PROBLEM TO SOLVE
Look for the word "computer" in the entries below, then copy every line that has it.

EXERCISE INPUT
——

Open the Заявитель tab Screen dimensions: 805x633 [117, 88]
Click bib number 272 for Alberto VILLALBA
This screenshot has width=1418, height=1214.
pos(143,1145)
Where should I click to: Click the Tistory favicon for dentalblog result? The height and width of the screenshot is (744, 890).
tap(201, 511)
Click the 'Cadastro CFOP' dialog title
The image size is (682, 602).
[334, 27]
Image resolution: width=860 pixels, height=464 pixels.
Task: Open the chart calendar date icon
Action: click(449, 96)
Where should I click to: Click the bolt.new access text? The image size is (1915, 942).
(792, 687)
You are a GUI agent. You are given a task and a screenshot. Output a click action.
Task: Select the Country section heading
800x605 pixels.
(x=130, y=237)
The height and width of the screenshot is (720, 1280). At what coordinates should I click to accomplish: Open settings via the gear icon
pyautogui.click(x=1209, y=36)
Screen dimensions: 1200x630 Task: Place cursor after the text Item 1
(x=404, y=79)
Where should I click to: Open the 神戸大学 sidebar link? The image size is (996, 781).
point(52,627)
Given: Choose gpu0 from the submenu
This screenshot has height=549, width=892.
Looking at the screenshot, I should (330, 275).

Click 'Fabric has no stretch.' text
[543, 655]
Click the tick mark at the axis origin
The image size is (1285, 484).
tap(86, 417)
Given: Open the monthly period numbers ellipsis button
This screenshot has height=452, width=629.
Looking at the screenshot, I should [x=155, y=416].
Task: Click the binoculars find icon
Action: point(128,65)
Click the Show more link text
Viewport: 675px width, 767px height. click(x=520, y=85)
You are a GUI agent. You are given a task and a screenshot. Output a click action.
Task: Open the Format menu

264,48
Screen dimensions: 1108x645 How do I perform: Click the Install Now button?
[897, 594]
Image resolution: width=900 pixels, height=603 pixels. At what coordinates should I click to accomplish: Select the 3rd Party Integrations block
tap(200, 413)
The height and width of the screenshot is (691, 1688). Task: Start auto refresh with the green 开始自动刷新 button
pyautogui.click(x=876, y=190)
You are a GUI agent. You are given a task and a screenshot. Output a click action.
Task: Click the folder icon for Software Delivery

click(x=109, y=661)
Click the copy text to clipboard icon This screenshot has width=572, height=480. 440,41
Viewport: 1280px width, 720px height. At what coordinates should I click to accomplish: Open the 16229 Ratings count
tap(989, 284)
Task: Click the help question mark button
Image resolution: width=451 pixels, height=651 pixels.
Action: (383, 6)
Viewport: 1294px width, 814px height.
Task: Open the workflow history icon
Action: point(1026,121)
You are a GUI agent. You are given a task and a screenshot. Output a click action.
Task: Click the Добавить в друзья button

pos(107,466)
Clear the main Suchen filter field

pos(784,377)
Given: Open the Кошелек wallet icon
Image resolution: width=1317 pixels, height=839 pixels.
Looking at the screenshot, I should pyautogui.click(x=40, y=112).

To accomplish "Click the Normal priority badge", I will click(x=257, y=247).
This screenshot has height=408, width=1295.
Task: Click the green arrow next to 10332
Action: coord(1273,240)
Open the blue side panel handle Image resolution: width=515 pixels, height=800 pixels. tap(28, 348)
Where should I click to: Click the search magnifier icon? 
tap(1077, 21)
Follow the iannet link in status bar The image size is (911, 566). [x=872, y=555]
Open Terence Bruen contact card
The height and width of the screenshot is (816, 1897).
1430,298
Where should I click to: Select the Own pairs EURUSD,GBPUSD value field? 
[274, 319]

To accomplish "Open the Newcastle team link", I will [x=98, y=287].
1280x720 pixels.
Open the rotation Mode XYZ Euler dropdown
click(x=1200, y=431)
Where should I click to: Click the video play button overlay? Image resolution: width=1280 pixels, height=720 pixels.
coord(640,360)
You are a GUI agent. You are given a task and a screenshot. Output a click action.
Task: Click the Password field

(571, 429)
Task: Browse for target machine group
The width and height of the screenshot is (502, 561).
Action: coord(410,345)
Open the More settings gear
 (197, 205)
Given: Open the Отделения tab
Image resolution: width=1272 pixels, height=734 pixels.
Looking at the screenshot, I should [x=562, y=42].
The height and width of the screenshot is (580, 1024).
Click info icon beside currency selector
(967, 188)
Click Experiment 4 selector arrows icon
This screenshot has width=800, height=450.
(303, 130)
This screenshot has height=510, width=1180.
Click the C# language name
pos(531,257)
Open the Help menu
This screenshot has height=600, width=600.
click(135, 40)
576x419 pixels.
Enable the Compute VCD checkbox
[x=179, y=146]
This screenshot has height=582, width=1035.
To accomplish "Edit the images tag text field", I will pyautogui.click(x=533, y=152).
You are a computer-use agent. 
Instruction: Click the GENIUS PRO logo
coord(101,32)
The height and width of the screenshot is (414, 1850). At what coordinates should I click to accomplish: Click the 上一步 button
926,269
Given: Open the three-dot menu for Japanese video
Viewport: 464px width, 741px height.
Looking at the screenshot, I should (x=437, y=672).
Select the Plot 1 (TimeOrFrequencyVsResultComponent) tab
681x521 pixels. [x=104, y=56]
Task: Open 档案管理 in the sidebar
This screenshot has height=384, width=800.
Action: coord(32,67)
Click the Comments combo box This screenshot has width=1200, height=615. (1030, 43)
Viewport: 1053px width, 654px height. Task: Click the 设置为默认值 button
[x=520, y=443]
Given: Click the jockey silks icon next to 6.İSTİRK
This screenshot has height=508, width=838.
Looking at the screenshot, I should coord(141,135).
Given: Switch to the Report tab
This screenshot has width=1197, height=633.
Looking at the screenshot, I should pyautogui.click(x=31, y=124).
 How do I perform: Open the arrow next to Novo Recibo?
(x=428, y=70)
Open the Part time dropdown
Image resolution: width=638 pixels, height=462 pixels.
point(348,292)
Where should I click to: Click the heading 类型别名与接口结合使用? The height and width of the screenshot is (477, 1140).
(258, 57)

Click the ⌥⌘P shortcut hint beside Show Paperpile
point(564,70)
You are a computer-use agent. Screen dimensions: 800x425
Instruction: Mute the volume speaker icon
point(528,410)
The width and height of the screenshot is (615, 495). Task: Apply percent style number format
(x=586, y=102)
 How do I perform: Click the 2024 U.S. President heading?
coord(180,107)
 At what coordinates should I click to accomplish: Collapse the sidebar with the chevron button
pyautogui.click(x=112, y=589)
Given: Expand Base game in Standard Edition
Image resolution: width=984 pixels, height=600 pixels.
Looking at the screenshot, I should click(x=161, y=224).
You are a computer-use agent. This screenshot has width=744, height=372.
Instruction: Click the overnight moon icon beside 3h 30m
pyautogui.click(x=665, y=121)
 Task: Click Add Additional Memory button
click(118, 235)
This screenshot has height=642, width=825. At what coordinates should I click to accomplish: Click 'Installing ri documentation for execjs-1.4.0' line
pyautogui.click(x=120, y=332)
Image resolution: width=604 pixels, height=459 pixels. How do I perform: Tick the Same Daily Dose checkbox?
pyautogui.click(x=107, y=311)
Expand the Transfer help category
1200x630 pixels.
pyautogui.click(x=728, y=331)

——

EXERCISE RESULT
You are a computer-use agent. 
You are a computer-use agent. Screen dimensions: 800x425
You are a computer-use agent. This screenshot has width=744, height=372.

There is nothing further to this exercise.